A recent bipolar diagnosis shocks the group. Cancer ravages the health of a young wife and mother. An impending divorce threatens to tear apart a marriage, family, and community. A member struggling with same-sex attraction searches for ways to share his struggle. The lone black man in the small group is peppered yet again with questions about racism. The single mom cries out for help with her teenage son. A young couple struggles to accept that they can’t have biological children. The widow, married for more than six decades, gropes for reasons to go on. A father of six children shares the news of his recent layoff.
Life is hard and broken. Christian clichés aren’t going to cut it in the unavoidable messiness of realities like these.
Community Is Messy
“Let God use the messiness to make you and others more like him.”
Christian community — in the local church, in small group, missional community, or wherever else — is messy. If our friends are plunging headlong into a dark place, someone needs to go after them. And we have no quick fixes for the deep wounds we face: depression, anxiety, eating disorders, broken relationships, miscarriage, loneliness, unemployment, deteriorating health, wayward children, death of a parent, disability, and the list literally goes on and on.
Life is messy. For some of us, that scares us to no end. We don’t know what to say, what to do, how to engage, or how to help. Many step into community tentatively, secretly hoping it will not be messy. We want good friends, loving community, and easy, comfortable, enjoyable conversation. But the reality is that every true Christ-centered community will have its difficulties.
Christian community, by necessity and design, is messy. We are sinners, the world is broken, and God is at work. In the gospel story he has written, his grace and love shine more beautifully than ever in the messiness of our lives.
The gospel helps us to move from risk-adverse and messiness-avoiding people to those who lean into one another when the pain and confusion come. The gospel transforms naturally self-centered people into those who selflessly serve others. The gospel transforms, over time, a proud and arrogant man into a humble man willing to ask for help. The gospel turns an ingrown, self-absorbed group into one welcoming to the spiritual seeker. The gospel generates generosity in a community to help make the dream of adoption a reality for a couple. The gospel motivates a group to fold a widow in and become her new family. The gospel slowly mends a broken marriage through consistent Bible study, prayer, and encouragement.
In the darkest moments, the gospel of Jesus Christ shines its brightest and most brilliant.
“In the darkest moments of life and ministry, Jesus Christ shines even more brightly and brilliantly.”
The tragic irony is that we hide. We throw a rug over the vomit of our lives sitting in the middle of the room. We withdraw when our blood pressure rises. We recoil when tempers flare. We pull back when we’ve been offended. We lean away when sin is exposed.
In these moments, we must battle our natural instincts, and trust our growing gospel instincts, to lean into the mess. It’s not easy. It’s never easy. But as we lean in together with his people, guided by his Spirit, and dependent on his grace and help, God brings hope and healing.
Wanted: Broken People
God always works the mess for good, for those who love him.
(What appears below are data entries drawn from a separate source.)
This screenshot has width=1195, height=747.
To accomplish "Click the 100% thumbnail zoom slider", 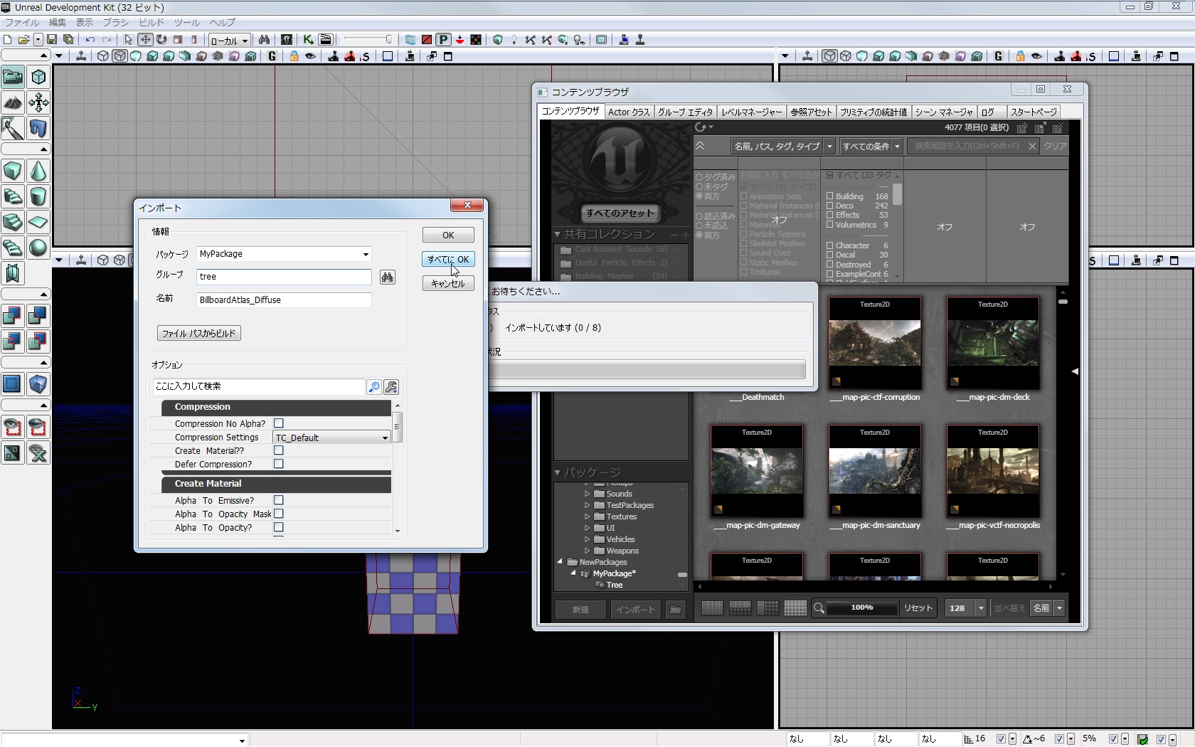I will pyautogui.click(x=861, y=608).
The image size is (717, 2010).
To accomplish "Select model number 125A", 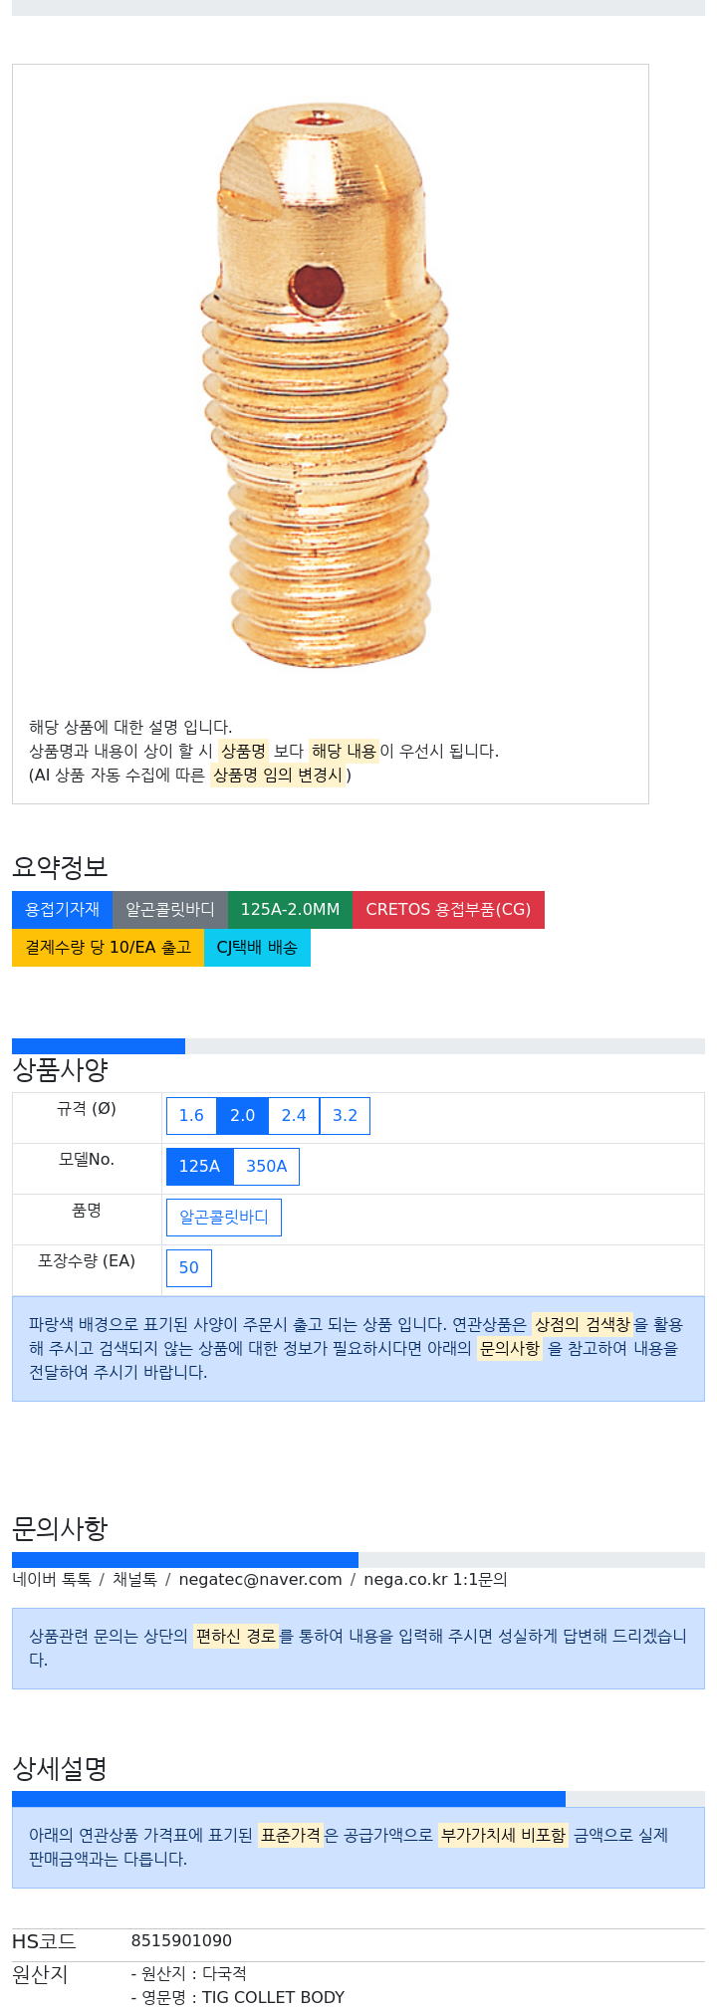I will click(x=199, y=1167).
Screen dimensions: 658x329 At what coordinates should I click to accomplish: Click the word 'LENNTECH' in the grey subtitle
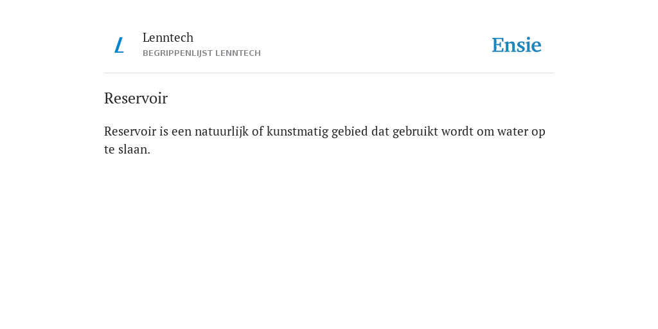coord(238,53)
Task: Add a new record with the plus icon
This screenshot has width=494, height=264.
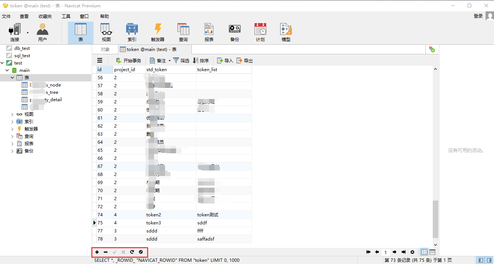Action: coord(97,252)
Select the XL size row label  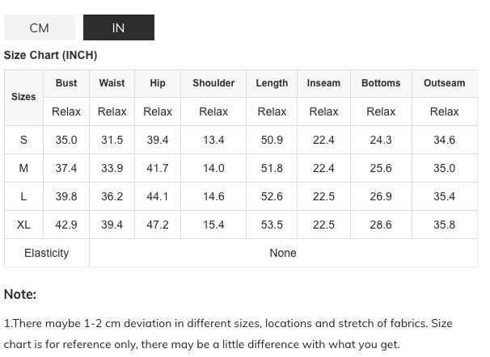pos(23,225)
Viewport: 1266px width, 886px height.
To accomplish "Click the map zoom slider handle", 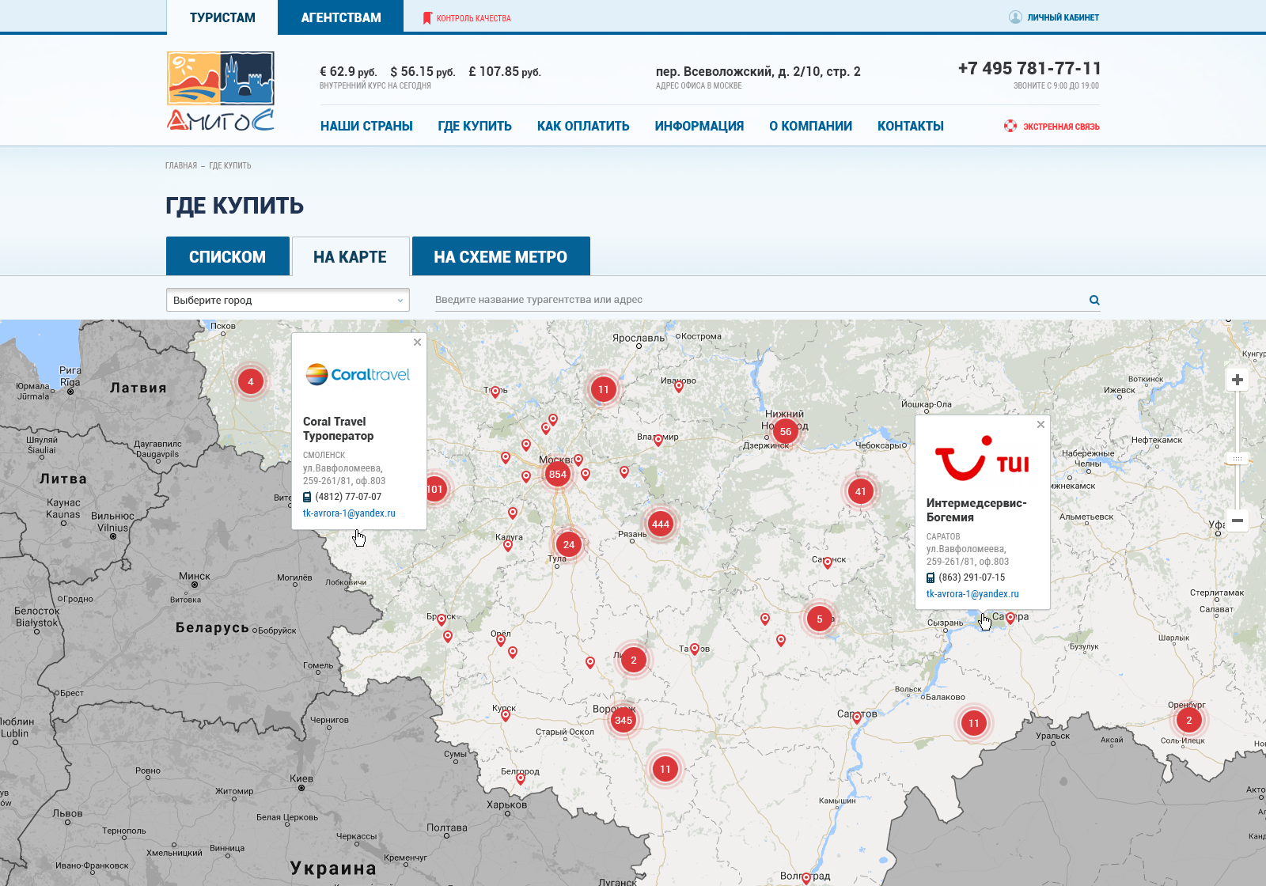I will [x=1238, y=459].
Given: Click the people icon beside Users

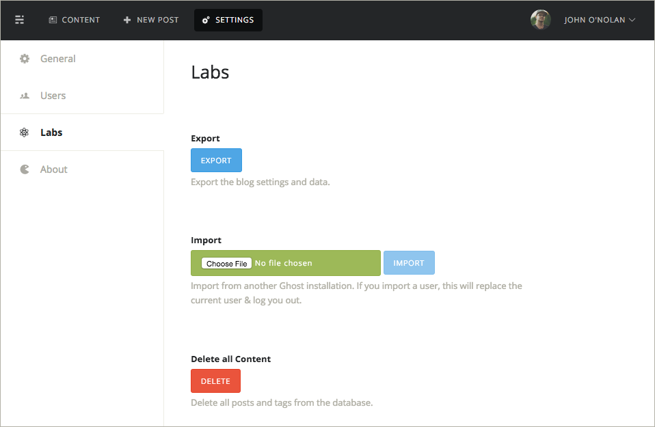Looking at the screenshot, I should click(x=25, y=96).
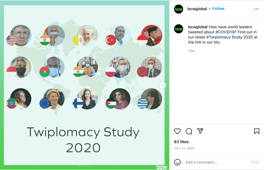The image size is (264, 170).
Task: Select second carousel indicator dot
Action: [x=82, y=164]
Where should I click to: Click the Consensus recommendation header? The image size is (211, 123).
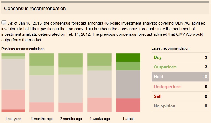35,9
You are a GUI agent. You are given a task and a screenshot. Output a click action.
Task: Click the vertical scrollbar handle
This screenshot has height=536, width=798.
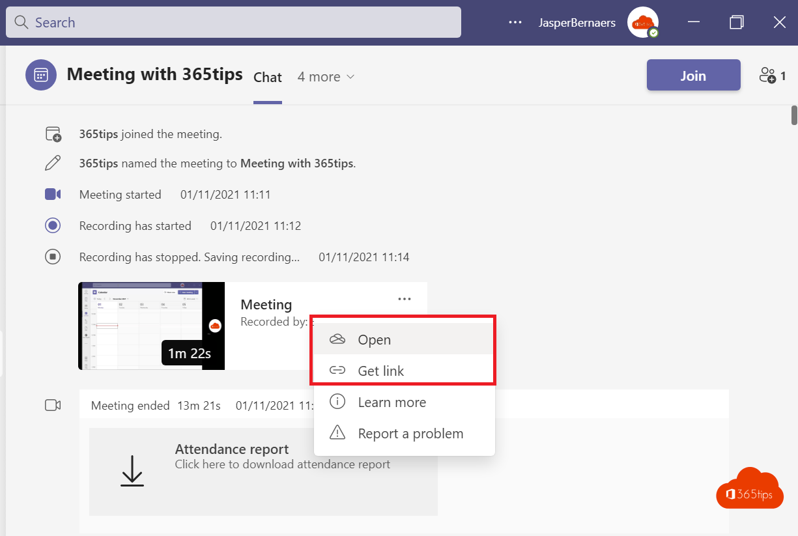click(794, 115)
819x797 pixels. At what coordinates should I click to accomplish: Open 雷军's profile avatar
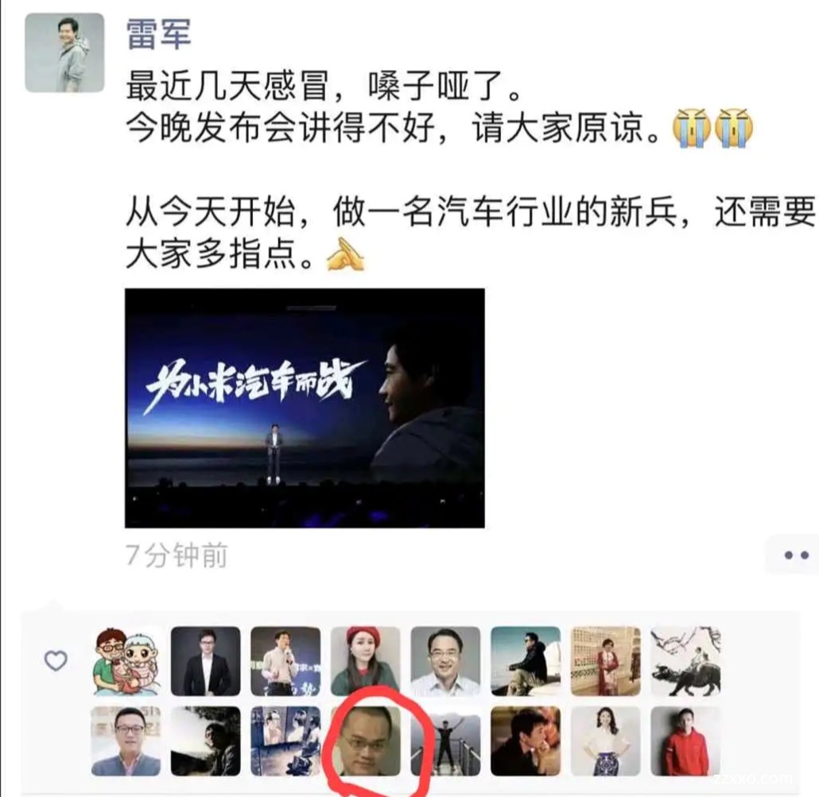(x=64, y=52)
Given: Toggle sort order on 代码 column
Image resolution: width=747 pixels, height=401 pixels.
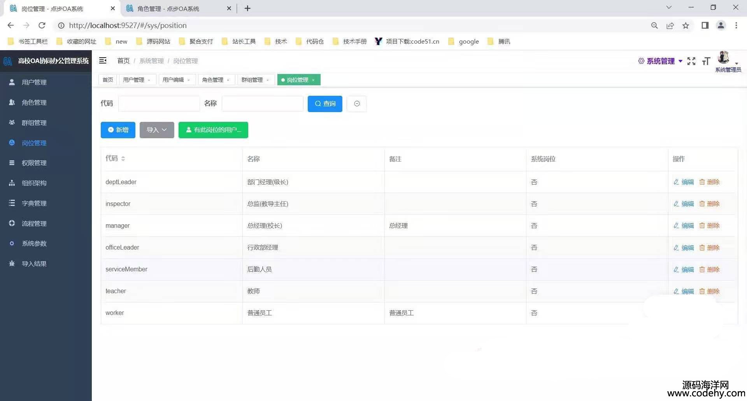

He has designed the body of Christ such that every member, even the broken ones — especially the broken ones — are needed. In God’s plan, the broken and needy ones are often the ones we need most.
The apostle Paul says, “If the foot should say, ‘Because I am not a hand, I do not belong to the body,’ that would not make it any less a part of the body. . . . If the whole body were an ear, where would be the sense of smell?” (1 Corinthians 12:15, 17). We need every single part. We need the feet, even those with ingrown toenails. We need ears, mouths, and noses. No part is indispensable. That means we need the broken and hurting among us just as much as we need the spiritually mature. We need those who suffer from mental disability, physical infirmity, or broken hearts as much as we need those who are doing well and flying high.
Some Sunday mornings, I sit next to a young man who has Down syndrome. He is filled with the joy of Christ and sings with more gusto than anyone around him. He has a bigger smile on his face than anyone I know, and he always greets me heartily. He serves me by reminding me of the excitement and exuberance that should accompany the worship of God with his people. This young man — who has lived all his life with a disability — reveals the beauty of joyful and uninhibited praise. He reminds me worship isn’t about me, but God. I need that reminder. I need him.
Lean into Community
Bearing one another’s burdens and forgiving one another is messy. But let God use the messiness to make you and others more like him. “The eye cannot say to the hand, ‘I have no need of you,’ nor again the head to the feet, ‘I have no need of you.’ On the contrary, the parts of the body that seem to be weaker are indispensable” (1 Corinthians 12:21–22).
“God does his best work in and through us when we seek to serve one another, especially in our messiness.”
Whether you are a hand, a foot, or a big toe with a bunion, the body of Christ needs you. It won’t be easy — for anyone — but we need each other, and the reminder that God does his brightest work in our messiness. When we walk with one another through joys and trials, we’ll better see the transforming power of the gospel.
God does his best work in and through us when we seek to serve one another, especially when we run out of answers, quick fixes, and clichés, so that we point others directly to Jesus and his cross.